Saudi Arabia’s real-estate sector continued to show promising signs that it has turned a corner, with increasing tourist numbers helping support the hospitality sector, consumers returning to retail stores, and a more positive business sentiment driving demand for office space.

With the kingdom’s Ministry of Housing’s efforts to raise homeownership to 70 percent by 2030, the completion of 4,000 units in Riyadh and 2,000 in Jeddah in the first quarter of this year is a good sign for the country’s future, according to JLL.

Office rents rise

In the first three months of this year, the performance of the kingdom’s office market improved as economic conditions improved and commercial activity increased.

Grade A and B office-building rents in Riyadh grew by eight percent year on year, while Jeddah witnessed a three-percent increase.

In the first quarter of 2022, the overall vacancy rate in Riyadh dropped from five percent to four percent.

This was due to a mix of increased demand from semi-government institutions, private enterprises taking on additional floor space, as well as tenants moving from lower-quality buildings in the south to higher-quality ones elsewhere in the city.

Hotels are mostly occupied

More than 70 percent of Riyadh’s hotels were occupied in the first two months of 2022, compared to just over 51 percent in the same period last year.

Over the same time period, Jeddah’s hotel occupancy increased by two percentage points to 46 percent.

Increased pilgrimage numbers are expected to follow the removal of social-distancing

measures at the two holy mosques in Saudi Arabia, which are currently functioning at full capacity, and are likely to see a significant increase in pilgrimage numbers.

Rents in Riyadh’s super-regional and regional malls fell by five percent and seven percent, respectively, in yearly terms in the first three months of 2022.

Similarly, rentals in Jeddah dropped one percent for super-regional malls and five percent for regional malls on this basis, according to the JLL report.

Because of a recent resurgence in the F&B and entertainment industries, developers are putting more effort into providing unique experiences to draw in visitors.

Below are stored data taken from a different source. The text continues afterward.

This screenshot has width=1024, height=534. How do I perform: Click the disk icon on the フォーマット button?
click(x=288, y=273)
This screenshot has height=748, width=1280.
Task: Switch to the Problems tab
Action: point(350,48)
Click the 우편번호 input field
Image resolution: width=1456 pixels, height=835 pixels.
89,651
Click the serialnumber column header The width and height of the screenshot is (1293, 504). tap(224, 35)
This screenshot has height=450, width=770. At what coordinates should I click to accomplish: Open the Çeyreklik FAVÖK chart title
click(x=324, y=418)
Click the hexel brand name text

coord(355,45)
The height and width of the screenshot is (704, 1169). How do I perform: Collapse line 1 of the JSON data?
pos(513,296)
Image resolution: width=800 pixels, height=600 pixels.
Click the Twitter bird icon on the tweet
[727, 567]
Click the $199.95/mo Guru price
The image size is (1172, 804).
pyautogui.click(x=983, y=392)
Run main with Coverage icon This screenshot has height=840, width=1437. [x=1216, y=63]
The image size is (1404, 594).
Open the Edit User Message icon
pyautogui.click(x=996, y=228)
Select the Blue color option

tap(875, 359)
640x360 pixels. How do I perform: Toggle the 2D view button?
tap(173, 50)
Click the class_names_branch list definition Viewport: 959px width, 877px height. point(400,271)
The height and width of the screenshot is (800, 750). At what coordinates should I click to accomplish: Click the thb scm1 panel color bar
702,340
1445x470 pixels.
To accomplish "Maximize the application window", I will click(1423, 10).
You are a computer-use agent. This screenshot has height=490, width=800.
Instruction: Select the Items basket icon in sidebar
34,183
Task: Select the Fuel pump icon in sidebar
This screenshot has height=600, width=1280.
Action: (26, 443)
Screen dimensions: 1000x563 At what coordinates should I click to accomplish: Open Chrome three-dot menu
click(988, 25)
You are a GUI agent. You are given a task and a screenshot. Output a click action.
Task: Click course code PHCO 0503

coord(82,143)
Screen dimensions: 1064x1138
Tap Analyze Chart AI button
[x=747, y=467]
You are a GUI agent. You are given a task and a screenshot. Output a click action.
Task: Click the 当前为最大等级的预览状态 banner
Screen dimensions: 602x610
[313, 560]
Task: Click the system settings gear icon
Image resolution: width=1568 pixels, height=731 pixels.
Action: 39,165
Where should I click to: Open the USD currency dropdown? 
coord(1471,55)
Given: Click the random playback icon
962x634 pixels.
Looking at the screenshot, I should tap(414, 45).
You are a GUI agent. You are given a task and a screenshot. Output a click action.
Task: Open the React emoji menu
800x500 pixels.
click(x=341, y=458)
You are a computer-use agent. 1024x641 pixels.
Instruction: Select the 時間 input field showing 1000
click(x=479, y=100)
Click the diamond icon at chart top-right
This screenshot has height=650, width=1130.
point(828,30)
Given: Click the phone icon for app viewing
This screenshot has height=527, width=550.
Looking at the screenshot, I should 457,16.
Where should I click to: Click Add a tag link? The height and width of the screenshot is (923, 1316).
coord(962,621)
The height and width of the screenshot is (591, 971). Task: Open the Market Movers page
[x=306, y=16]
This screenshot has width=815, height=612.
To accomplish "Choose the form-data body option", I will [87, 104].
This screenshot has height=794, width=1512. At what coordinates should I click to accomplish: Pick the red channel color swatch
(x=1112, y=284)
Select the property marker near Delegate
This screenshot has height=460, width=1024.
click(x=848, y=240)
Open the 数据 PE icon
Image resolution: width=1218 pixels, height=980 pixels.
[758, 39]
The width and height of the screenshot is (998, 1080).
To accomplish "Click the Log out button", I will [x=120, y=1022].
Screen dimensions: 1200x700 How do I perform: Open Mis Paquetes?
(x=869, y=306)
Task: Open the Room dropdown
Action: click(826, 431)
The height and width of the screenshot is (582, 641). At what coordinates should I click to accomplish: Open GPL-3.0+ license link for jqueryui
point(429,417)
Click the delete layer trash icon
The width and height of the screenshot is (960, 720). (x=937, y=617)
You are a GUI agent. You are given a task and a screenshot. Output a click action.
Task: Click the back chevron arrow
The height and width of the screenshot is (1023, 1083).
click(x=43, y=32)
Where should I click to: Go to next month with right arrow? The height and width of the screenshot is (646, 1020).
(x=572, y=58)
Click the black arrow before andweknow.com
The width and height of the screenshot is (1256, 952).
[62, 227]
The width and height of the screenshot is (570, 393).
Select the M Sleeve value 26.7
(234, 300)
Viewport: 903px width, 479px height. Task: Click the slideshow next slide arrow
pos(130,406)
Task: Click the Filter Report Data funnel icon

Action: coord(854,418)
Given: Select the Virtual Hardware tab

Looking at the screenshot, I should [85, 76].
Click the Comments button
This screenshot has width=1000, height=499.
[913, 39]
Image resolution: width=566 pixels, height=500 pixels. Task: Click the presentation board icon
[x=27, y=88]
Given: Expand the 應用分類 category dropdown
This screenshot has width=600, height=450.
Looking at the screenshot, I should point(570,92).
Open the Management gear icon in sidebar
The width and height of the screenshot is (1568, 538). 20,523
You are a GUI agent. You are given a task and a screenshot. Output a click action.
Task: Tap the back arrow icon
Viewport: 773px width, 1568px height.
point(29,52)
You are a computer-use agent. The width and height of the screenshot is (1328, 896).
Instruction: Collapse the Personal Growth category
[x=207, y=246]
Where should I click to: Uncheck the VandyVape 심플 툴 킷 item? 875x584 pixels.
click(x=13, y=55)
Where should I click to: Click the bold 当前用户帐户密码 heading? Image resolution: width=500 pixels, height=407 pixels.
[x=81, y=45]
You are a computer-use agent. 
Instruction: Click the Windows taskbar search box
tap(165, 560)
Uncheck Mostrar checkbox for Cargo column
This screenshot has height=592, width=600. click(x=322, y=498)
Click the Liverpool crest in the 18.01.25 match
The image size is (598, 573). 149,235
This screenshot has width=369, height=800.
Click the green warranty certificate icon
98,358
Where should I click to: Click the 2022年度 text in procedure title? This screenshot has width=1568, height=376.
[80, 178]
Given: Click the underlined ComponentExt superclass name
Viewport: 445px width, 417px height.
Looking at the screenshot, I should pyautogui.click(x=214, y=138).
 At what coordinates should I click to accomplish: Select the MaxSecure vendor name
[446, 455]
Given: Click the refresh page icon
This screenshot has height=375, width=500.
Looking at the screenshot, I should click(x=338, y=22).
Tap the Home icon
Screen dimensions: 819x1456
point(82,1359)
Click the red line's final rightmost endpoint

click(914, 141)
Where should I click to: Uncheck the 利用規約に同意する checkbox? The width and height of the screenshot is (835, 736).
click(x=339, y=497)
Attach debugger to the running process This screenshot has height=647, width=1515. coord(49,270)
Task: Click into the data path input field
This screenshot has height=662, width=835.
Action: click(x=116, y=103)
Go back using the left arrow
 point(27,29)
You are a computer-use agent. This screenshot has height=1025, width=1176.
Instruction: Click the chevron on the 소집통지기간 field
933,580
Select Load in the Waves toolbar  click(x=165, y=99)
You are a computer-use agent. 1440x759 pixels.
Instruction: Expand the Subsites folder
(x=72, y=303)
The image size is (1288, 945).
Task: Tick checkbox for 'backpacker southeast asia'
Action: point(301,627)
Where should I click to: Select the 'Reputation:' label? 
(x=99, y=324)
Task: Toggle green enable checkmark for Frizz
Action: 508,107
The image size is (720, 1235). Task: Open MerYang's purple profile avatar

Comscore, a company that tracks box office trends, has reported that sales in Saudi Arabia are expected to rise by 95 percent in 2021.

Inflation in the housing market

In the first three months of this year, Saudi Arabia’s house price index rose by 0.4 percent over the same time in 2021.

Although commercial and agricultural real-estate prices fell by 0.5 percent, the index was affected by a 1.5-percent rise in residential real-estate prices.

In the first quarter of this year, Saudi Arabia’s General Authority for Statistics reported a 1.5-percent growth in the residential sector, mainly due to an increase in land plot prices of 1.8 percent on an annual basis.